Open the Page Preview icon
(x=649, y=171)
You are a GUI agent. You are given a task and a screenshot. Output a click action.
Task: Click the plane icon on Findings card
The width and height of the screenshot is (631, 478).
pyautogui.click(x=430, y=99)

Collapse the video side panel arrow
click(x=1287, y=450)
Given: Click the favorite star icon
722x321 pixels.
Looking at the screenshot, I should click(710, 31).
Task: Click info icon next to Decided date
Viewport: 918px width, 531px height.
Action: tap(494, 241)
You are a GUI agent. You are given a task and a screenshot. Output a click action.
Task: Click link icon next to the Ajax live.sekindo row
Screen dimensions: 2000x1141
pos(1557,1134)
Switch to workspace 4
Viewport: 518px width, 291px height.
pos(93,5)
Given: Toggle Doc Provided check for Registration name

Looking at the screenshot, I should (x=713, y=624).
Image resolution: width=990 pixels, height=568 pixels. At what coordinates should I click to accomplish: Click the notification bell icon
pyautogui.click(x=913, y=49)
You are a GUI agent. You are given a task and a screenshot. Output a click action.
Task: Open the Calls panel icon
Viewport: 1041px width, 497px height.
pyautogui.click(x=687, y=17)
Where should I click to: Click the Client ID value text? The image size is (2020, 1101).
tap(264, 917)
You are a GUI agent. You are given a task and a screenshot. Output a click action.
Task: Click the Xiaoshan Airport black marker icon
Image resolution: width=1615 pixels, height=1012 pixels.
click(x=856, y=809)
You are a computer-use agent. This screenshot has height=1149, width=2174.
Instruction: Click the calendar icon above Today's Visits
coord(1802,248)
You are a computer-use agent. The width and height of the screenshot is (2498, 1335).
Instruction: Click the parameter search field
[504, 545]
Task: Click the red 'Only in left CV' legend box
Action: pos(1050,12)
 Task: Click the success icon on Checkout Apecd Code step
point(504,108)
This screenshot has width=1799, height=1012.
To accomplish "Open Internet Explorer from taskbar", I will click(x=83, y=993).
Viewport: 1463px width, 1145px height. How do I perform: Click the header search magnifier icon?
+-------+
_EXERCISE INSTRUCTIONS:_
Reprint exactly the lines above that start at the one with "Image resolution: width=990" and end at the one with "Task: Open the Calls panel icon", keeping both and adding none.

_RESPONSE BOX:_
Image resolution: width=990 pixels, height=568 pixels. At what coordinates should I click to accomplish: Click the notification bell icon
pyautogui.click(x=913, y=49)
You are a GUI agent. You are given a task and a screenshot. Output a click action.
Task: Open the Calls panel icon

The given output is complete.